Terence Davies nous emporte dans une Ecosse rurale, avec ses paysages splendides, ensoleillés ou froids selon les saisons. Sunset Song est une longue complainte ensorcelante, accompagnant l’émancipation d’une jeune fille, comme autrefois sa cousine irlandaise, la fille de Ryan.
Elle a son destin devant elle : l’enseignement, les bonnes manières anglaises, les idéaux progressistes et égalitaires. Contemplant la beauté de sa campagne, la grandeur de ses livres, elles est éprise de liberté, d’égalité et de fraternité, lassée de l’hypocrisie des Ecossais – de gauche mais cathos et machistes – et de leur langage un peu rustre. Malheureusement, le destin sera bien différent.
Une chose est sûre : la direction artistique de Sunset Song, son classicisme extrême, presque perfectionniste, contribuent à rendre l’œuvre aussi belle que sa comédienne et ses horizons fouettés par le vent. Mais à trop ponctuer le récit de chants un peu trop folkloriques et désuets, à trop s’appliquer à suivre une héroïne sans surprise – Scarlett O’Hara sort de ce corps – le cinéaste nous perd un peu en cours de route. Le film s’avère aussi lisse que beau, aussi hypnotique qu’ennuyeux. Divisé en deux parties distinctes, le scénario se déséquilibre dès qu’elle est entièrement maîtresse de sa destinée. Une fois toutes les tragédies familiales passées, et il y en a, elle est juste confrontée à son propre drame (son mari qui part à la guerre). Autant dire que la première partie est de loin la plus riche, la plus passionnante, tant que Peter Mullan (comme toujours exceptionnel) est là pour apporter une dramaturgie tendue. Par la suite, le film se délite.
Tableaux
Cependant, Terence Davies est un grand cinéaste et il sait maîtriser chacun de ses plans.
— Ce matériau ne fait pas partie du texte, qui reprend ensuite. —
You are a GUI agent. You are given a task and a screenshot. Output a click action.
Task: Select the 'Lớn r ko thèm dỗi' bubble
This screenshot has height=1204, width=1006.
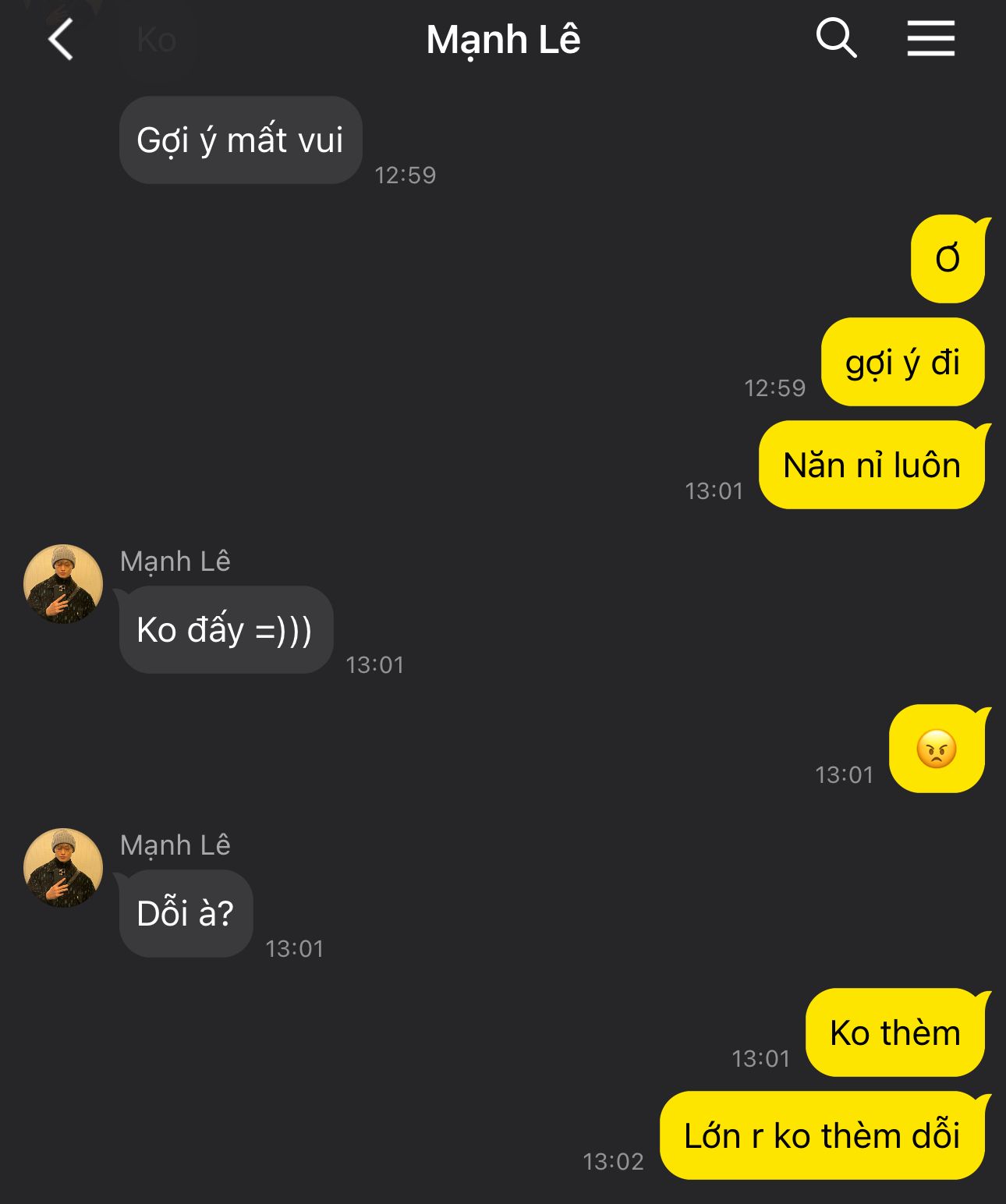tap(824, 1135)
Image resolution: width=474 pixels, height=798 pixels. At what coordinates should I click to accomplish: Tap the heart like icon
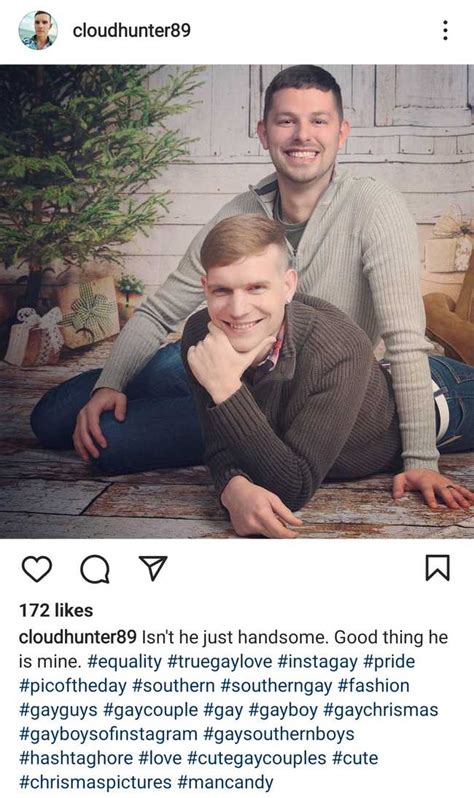tap(37, 569)
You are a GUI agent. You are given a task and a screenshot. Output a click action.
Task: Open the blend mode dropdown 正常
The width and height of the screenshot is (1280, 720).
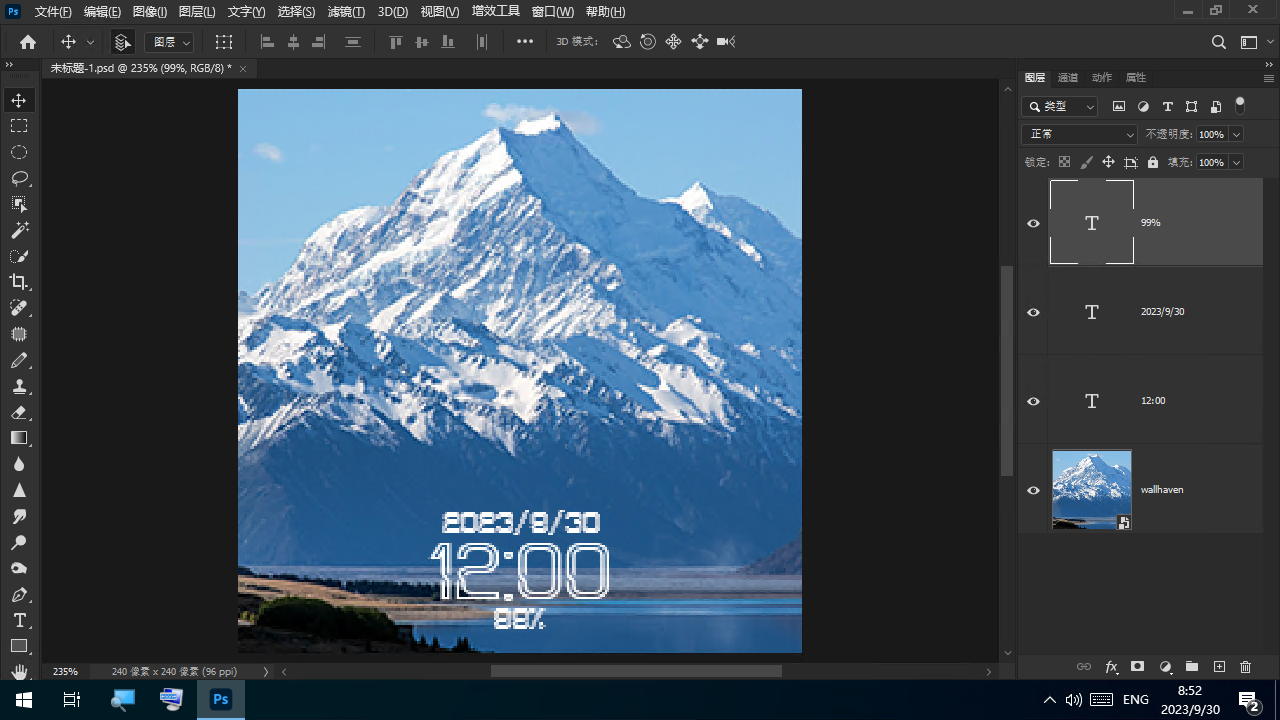click(x=1079, y=134)
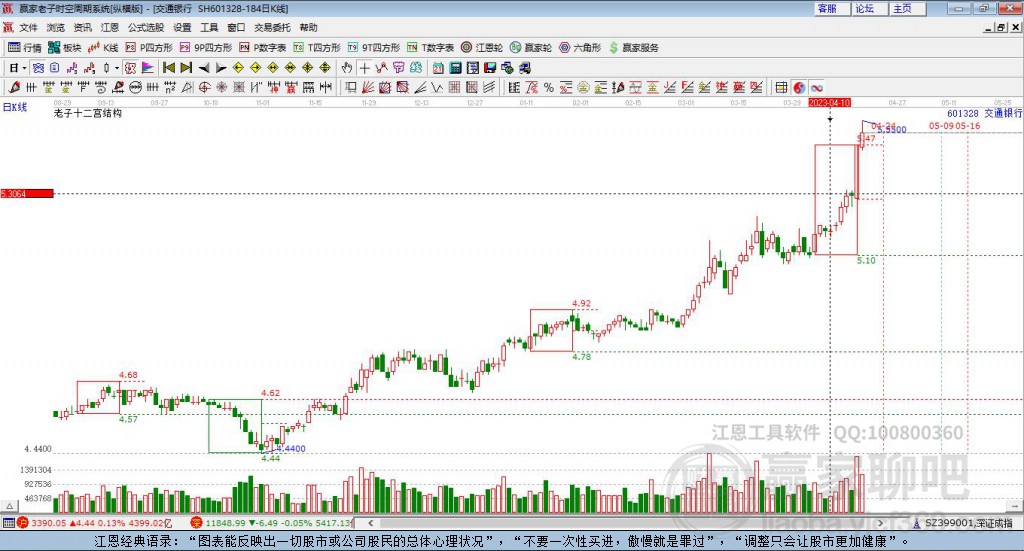Open the 江恩轮 Gann wheel tool
The width and height of the screenshot is (1024, 551).
[x=482, y=48]
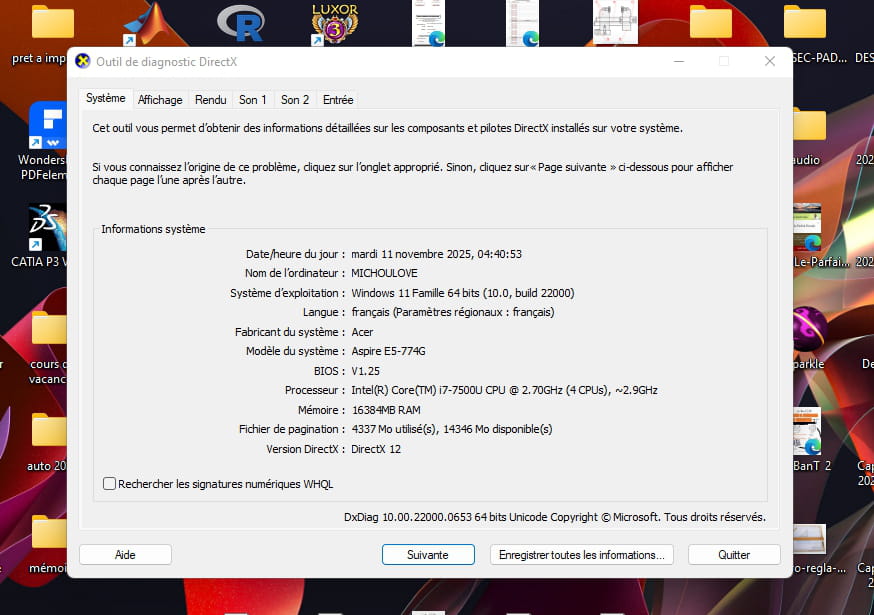
Task: Select the "auto 20" folder icon
Action: pyautogui.click(x=47, y=431)
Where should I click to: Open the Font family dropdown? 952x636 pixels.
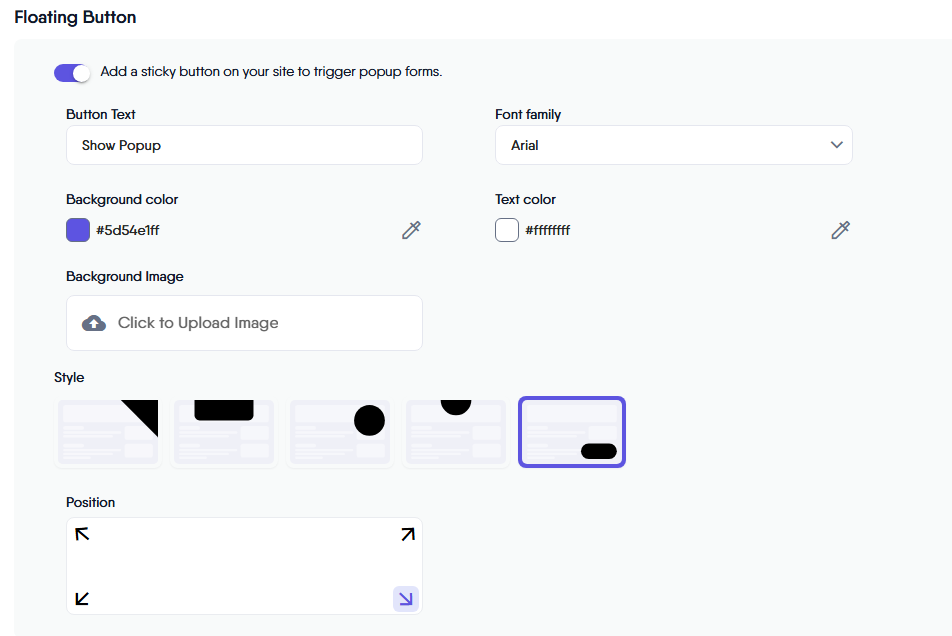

Lorsque le fils se prépare à être fouetté, et jusqu’au moment où il se rhabille dans la souffrance, on ne peut être que bouleversé devant la cruauté crue et frontale de l’acte. Le réalisateur laisse sa caméra statique et ne nous épargne aucune douleur. Sans qu’on ne voit rien des plaies infligées à la chair. Lorsqu’on écrit que le film est d’un classicisme absolu, c’est bien parce que le film puise dans des influences picturales : natures mortes ou piéta, fauvisme ou naturalisme.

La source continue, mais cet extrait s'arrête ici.